__Data for the task__.
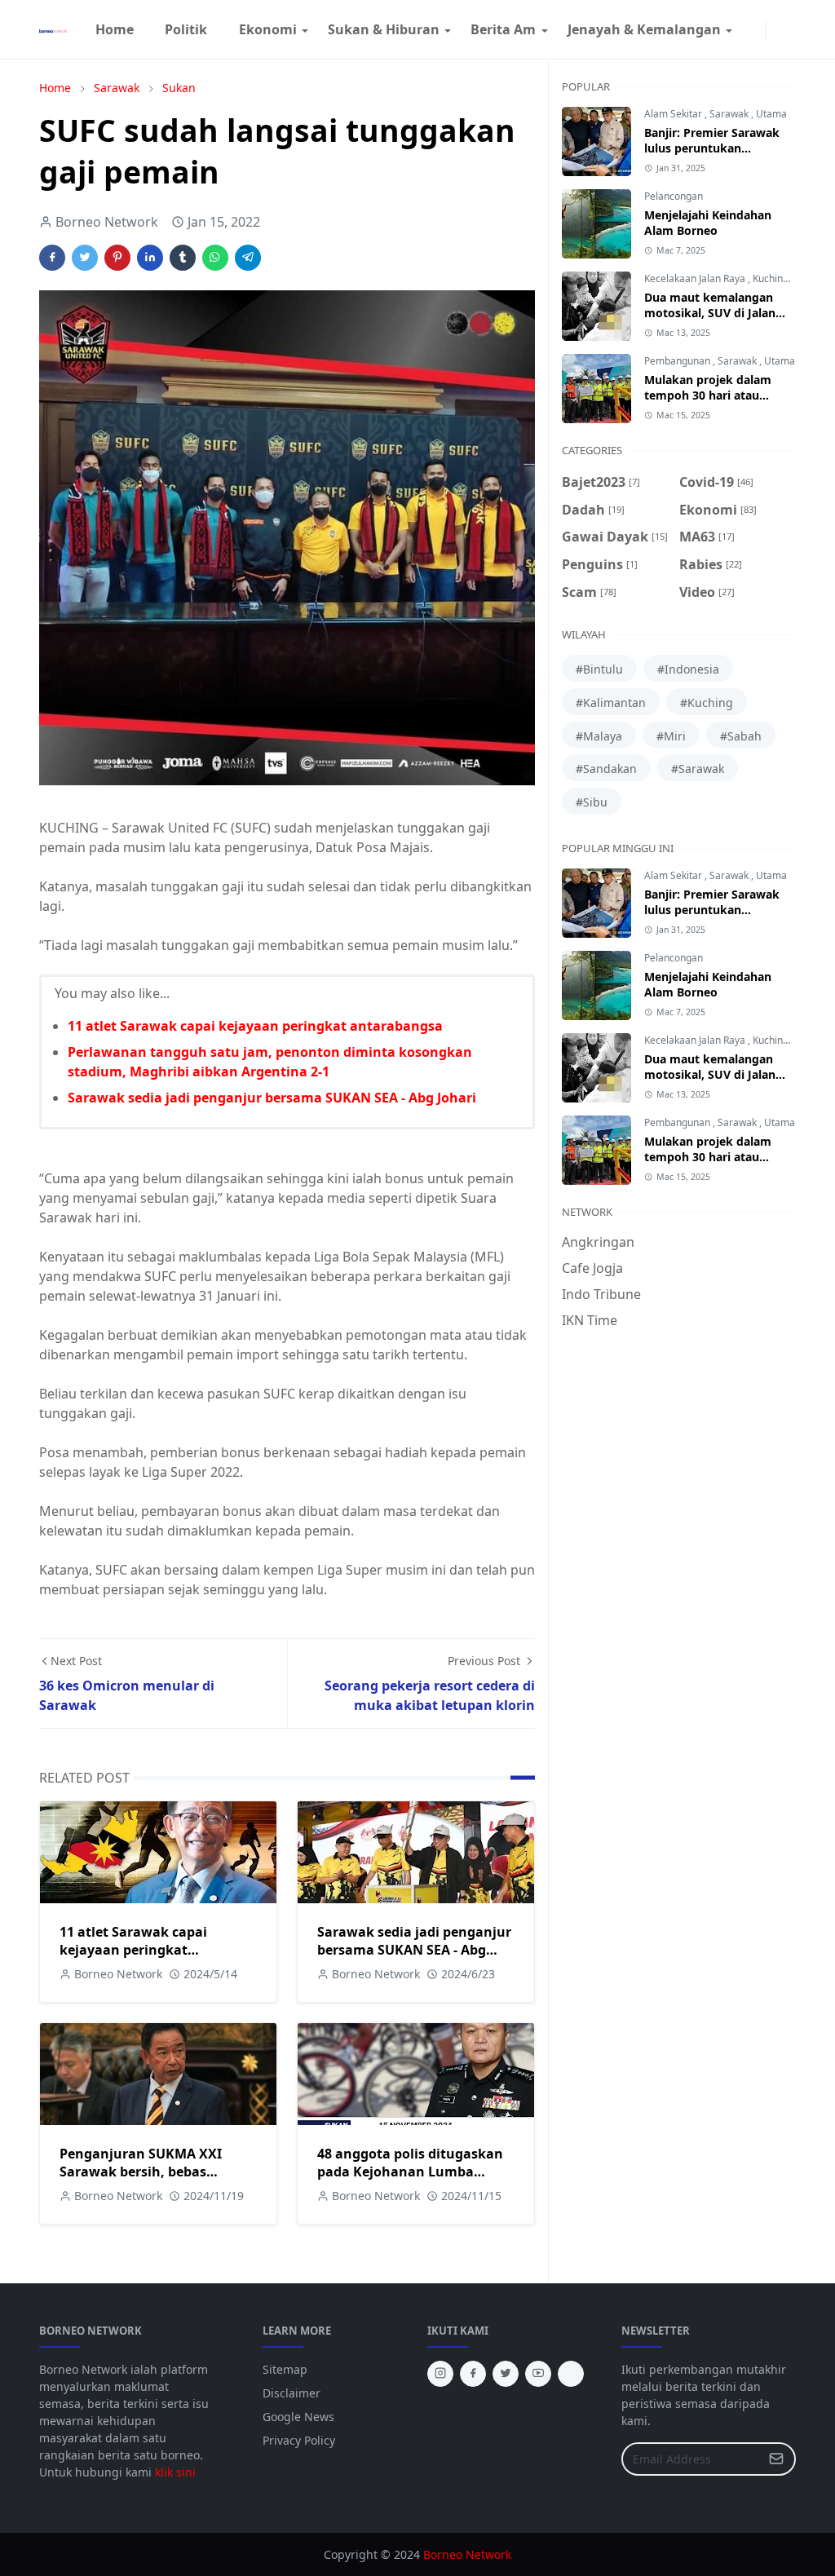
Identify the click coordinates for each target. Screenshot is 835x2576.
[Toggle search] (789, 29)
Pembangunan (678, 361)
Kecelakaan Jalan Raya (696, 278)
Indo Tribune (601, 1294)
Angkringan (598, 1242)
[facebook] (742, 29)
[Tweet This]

__Task objective__.
Please give a word-for-word repetition of the lines from the one containing "Pembangunan (678, 361)" through the last line of the data above, including both, and nothing besides.

__Solution for this task__.
Pembangunan (678, 361)
Kecelakaan Jalan Raya (696, 278)
Indo Tribune (601, 1294)
Angkringan (598, 1242)
[facebook] (742, 29)
[Tweet This]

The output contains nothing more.